*** Opening of Extracted information ***

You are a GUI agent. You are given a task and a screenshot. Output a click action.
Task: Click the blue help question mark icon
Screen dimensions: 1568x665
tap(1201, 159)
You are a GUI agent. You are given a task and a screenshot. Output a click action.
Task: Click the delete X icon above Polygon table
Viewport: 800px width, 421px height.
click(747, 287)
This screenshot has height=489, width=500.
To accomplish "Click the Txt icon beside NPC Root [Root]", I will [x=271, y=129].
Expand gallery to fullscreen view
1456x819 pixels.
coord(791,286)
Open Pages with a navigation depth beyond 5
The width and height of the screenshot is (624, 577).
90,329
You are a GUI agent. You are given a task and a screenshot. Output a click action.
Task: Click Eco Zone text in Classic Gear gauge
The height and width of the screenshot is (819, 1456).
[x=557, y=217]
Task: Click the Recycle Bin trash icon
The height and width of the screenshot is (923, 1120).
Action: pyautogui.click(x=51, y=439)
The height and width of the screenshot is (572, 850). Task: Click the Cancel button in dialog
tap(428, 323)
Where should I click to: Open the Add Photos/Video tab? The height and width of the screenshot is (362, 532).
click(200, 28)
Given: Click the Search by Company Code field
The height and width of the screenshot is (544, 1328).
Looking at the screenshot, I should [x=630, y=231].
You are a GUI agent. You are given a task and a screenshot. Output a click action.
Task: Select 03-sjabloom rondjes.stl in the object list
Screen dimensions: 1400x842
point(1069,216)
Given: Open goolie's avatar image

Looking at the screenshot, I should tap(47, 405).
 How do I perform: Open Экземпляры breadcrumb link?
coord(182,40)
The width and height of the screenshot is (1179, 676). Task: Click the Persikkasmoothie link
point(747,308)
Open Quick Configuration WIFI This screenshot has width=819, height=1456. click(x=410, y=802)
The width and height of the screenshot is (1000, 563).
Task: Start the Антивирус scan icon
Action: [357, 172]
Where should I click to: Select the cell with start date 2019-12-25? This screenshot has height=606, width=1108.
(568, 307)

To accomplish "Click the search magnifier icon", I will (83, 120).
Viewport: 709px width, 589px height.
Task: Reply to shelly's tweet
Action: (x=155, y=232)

*** Close of Extracted information ***

→ **How to complete this task**: Your reply must repeat the entries above exactly and in full.

→ **Solution to this exercise**:
You are a GUI agent. You are given a task and a screenshot. Output a click action.
Task: Click the blue help question mark icon
Screen dimensions: 1568x665
tap(1201, 159)
You are a GUI agent. You are given a task and a screenshot. Output a click action.
Task: Click the delete X icon above Polygon table
Viewport: 800px width, 421px height.
click(747, 287)
This screenshot has height=489, width=500.
To accomplish "Click the Txt icon beside NPC Root [Root]", I will [x=271, y=129].
Expand gallery to fullscreen view
1456x819 pixels.
coord(791,286)
Open Pages with a navigation depth beyond 5
The width and height of the screenshot is (624, 577).
90,329
You are a GUI agent. You are given a task and a screenshot. Output a click action.
Task: Click Eco Zone text in Classic Gear gauge
The height and width of the screenshot is (819, 1456).
[x=557, y=217]
Task: Click the Recycle Bin trash icon
The height and width of the screenshot is (923, 1120).
Action: pyautogui.click(x=51, y=439)
The height and width of the screenshot is (572, 850). Task: Click the Cancel button in dialog
tap(428, 323)
Where should I click to: Open the Add Photos/Video tab? The height and width of the screenshot is (362, 532).
click(200, 28)
Given: Click the Search by Company Code field
The height and width of the screenshot is (544, 1328).
Looking at the screenshot, I should [x=630, y=231].
You are a GUI agent. You are given a task and a screenshot. Output a click action.
Task: Select 03-sjabloom rondjes.stl in the object list
Screen dimensions: 1400x842
point(1069,216)
Given: Open goolie's avatar image

Looking at the screenshot, I should tap(47, 405).
 How do I perform: Open Экземпляры breadcrumb link?
coord(182,40)
The width and height of the screenshot is (1179, 676). Task: Click the Persikkasmoothie link
point(747,308)
Open Quick Configuration WIFI This screenshot has width=819, height=1456. click(x=410, y=802)
The width and height of the screenshot is (1000, 563).
Task: Start the Антивирус scan icon
Action: [357, 172]
Where should I click to: Select the cell with start date 2019-12-25? This screenshot has height=606, width=1108.
(568, 307)

To accomplish "Click the search magnifier icon", I will (83, 120).
Viewport: 709px width, 589px height.
Task: Reply to shelly's tweet
Action: (x=155, y=232)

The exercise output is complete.